What the task asks. What you output should match the data below exactly.

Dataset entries
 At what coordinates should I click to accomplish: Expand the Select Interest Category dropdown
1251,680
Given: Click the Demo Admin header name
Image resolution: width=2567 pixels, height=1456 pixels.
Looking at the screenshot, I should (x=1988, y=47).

Answer to this task.
 At what coordinates should I click to accomplish: Expand the Select Interest Category dropdown
1251,680
Given: Click the Demo Admin header name
Image resolution: width=2567 pixels, height=1456 pixels.
Looking at the screenshot, I should (x=1988, y=47).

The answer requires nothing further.